The iteration mode is specific to the iterator of python, which can separate the operation of traversing the sequence from the bottom of the sequence, and provide a general method to traverse the elements.
Such as list, dictionary, set, tuple and string. The underlying data models of these data structures are different, but they can also be traversed by using the for loop. It is precisely because each data structure can generate an iterator and can be iterated through the next() method, so you don't need to care about how to save the elements at the bottom and don't need to consider the internal details.
Similarly, if it is a self-defined data type, even if the internal implementation is complex, only the iterator needs to be implemented, and there is no need to care about the complex structure. The general next method can be used to traverse the elements.
Implementation of general value of complex data structure
For example, we construct a complex data structure: {(x,x):value}, a dictionary, where key is a tuple and value is a number. According to the iterative design pattern, the general value selection method is realized.
Example implementation:
class MyArrIterator(): def __init__(self): self.index = 1 self.elements = {(1,1):100, (2,2):200, (3,3):300} def __iter__(self): return self def __next__(self): if self.index > len(self.elements): raise StopIteration value = self.elements[(self.index, self.index)] self.index += 1 return value arr_iter = MyArrIterator() print(next(arr_iter)) print(next(arr_iter)) print(next(arr_iter)) print(next(arr_iter))
100 200 300 Traceback (most recent call last): File "iter_two.py", line 22, in <module> print(next(arr_iter)) File "iter_two.py", line 12, in __next__ raise StopIteration StopIteration
As long as it is realized__ next__ Method can be accessed through next(), no matter how complex the data structure is__ next__ Masking the underlying details. This design idea is a common idea, such as driver design and third-party platform intervention design, which shield differences and provide a unified calling method.
Disadvantages and misunderstandings of iterators
shortcoming
The disadvantages of iterators are also mentioned in the above introduction, focusing on:
- The value is not flexible enough. The next method can only take values backward, not forward. The value is not as flexible as the index method, and a specified value cannot be taken
- The length of the iterator cannot be predicted. The iterator takes the value through the next() method and cannot know the number of iterations in advance
- Once used up, it will fail
misunderstanding
The advantages and disadvantages of iterators have been made clear. Now we discuss a common misunderstanding of iterators: iterators can't save memory
Add a premise to this sentence: the iterator here refers to an ordinary iterator, not a generator, because the generator is also a special iterator.
This may be a misunderstanding, that is, to create an iteratable object and iterator with the same function, the memory occupation of the iterator is less than that of the iteratable object. For example:
>>> arr = [1,2,3,4] >>> arr_iter = iter([1,2,3,4]) >>> >>> arr.__sizeof__() 72 >>> arr_iter.__sizeof__() 32
At first glance, it is true that the memory occupied by the iterator is less than that of the iteratable object. Think carefully about the implementation of the iterator. It refers to the elements of the iteratable object, that is, to create the iterator arr_iter also creates a list [1,2,3,4]. The iterator only saves the reference of the list, so the iterator's arr_iter's actual memory is [1,2,3,4] + 32 = 72 + 32 = 104 bytes.
arr_iter is essentially a class object. Because the python variable is the feature of saving the address, the address size of the object is 32 bytes.
Later, there is a special analysis on the memory occupied by iterators and generators, which can be proved by numbers.

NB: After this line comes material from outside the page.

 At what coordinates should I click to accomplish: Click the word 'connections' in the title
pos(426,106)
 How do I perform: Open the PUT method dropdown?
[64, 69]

itertools, python's own iterator tool
Iterators play an important role in python, so python has built-in iterator function module itertools. All methods in itertools are iterators, and you can use next() to get values. Methods can be divided into three categories: infinite iterators, finite iterators and combined iterators
Infinite iterator
count(): create an infinite iterator, similar to an infinite length list, from which you can take values
Finite iterator
chain(): multiple iteratable objects can be combined to form a larger iterator
Combined iterator
product(): the result is the Cartesian product of the iteratable object
For more information on the use of itertools, please refer to: https://zhuanlan.zhihu.com/p/51003123
generator
Generator is a special iterator. It not only has the function of iterator: it can iterate out elements through the next method, but also has its own particularity: saving memory.
How to create a generator
The generator can be created in two ways:
- () syntax, you can create a generator by replacing [] of list generation with ()

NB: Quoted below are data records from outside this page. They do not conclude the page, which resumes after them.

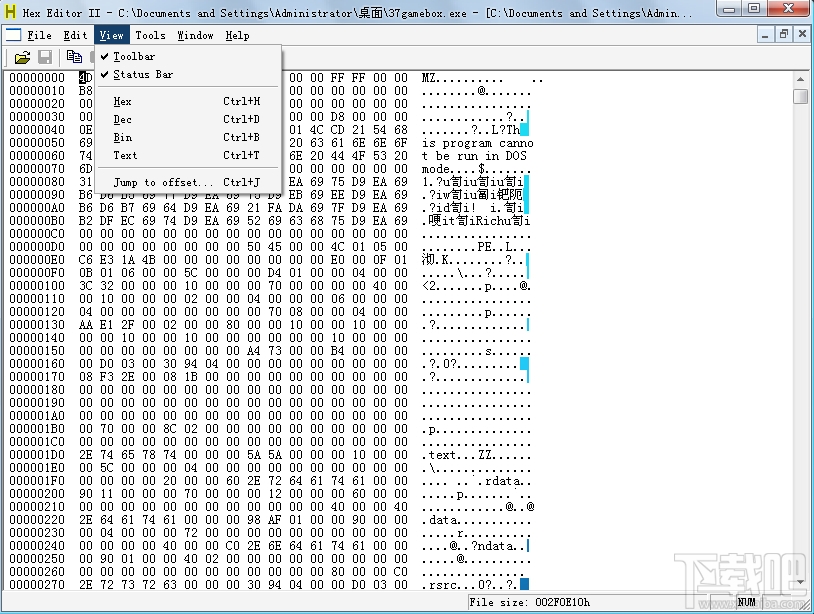This screenshot has height=614, width=814.
Task: Click the Save icon on the toolbar
Action: pyautogui.click(x=45, y=57)

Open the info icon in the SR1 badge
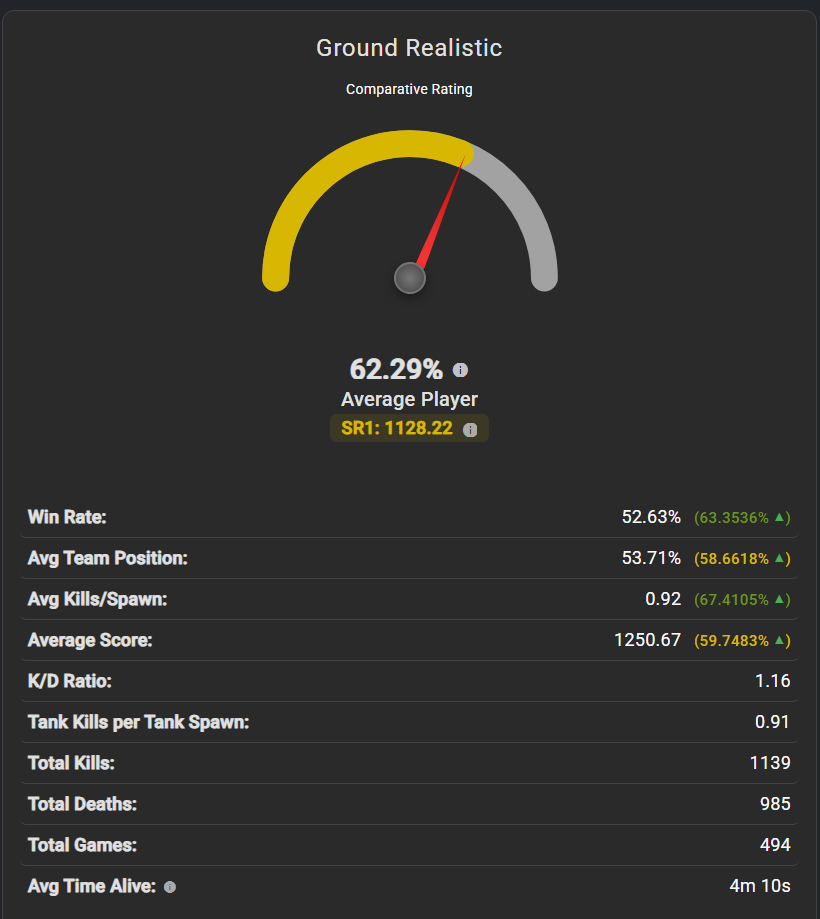click(470, 429)
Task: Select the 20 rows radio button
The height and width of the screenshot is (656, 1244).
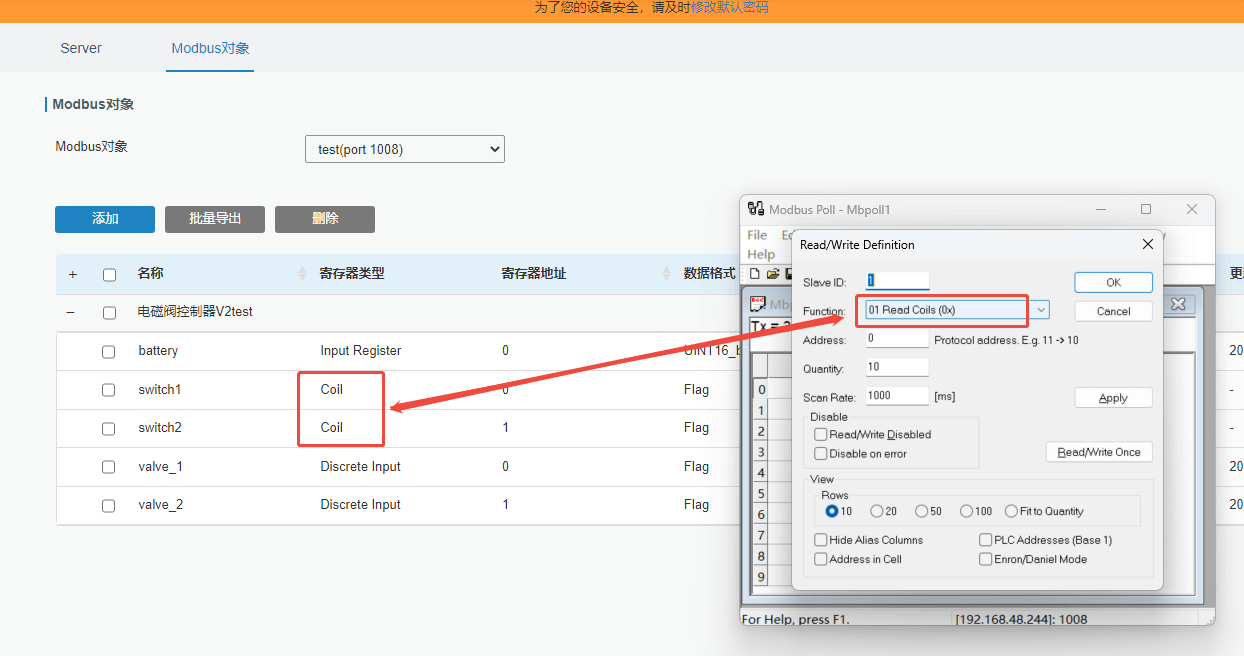Action: (x=877, y=511)
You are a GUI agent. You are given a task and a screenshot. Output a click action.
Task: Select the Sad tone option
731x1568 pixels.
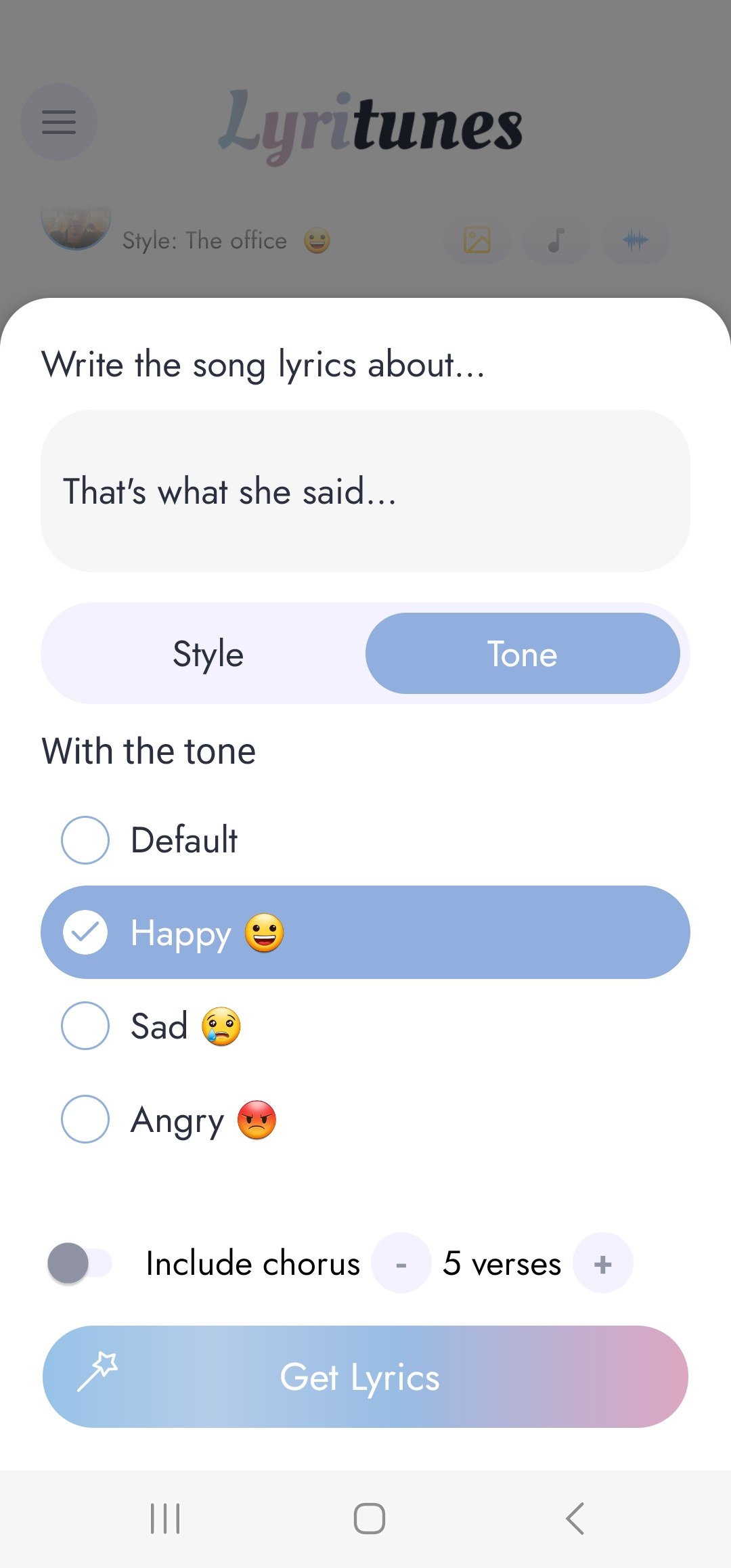pos(85,1026)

- Use the yield keyword to turn a normal function into a generator function
() syntax
>>> gen = (i for i in range(3)) >>> type(gen) <class 'generator'> >>> from collections import Iterable,Iterator >>> >>> isinstance(gen, Iterable) True >>> isinstance(gen, Iterator) True >>>
>>> next(gen) 0 >>> next(gen) 1 >>> next(gen) 2 >>> next(gen) Traceback (most recent call last): File "<stdin>", line 1, in <module> StopIteration >>>
You can see that the generator conforms to the characteristics of the iterator.
yield keyword
Yield is the keyword of python. Using yield in a function can turn an ordinary function into a generator. In the function, return is the return ID, and the code exits when return is executed. When the code is executed to yield, it will also return the variables after yield, but the program is only suspended at the current position. When the program is run again, it will be executed from the part after yield.
from collections import Iterator,Iterable def fun(): a = 1 yield a b = 100 yield b gen_fun = fun() print(f'Is an iteratable object:{isinstance(gen_fun, Iterable)}') print(f'Is an iterator:{isinstance(gen_fun, Iterator)}') print(next(gen_fun)) print(next(gen_fun)) print(next(gen_fun))
Is an iteratable object: True Is an iterator: True 1 100 Traceback (most recent call last): File "gen_fun.py", line 17, in <module> print(next(gen_fun)) StopIteration
When executing the first next(), the program returns 1 through yield a, and the execution process is suspended here.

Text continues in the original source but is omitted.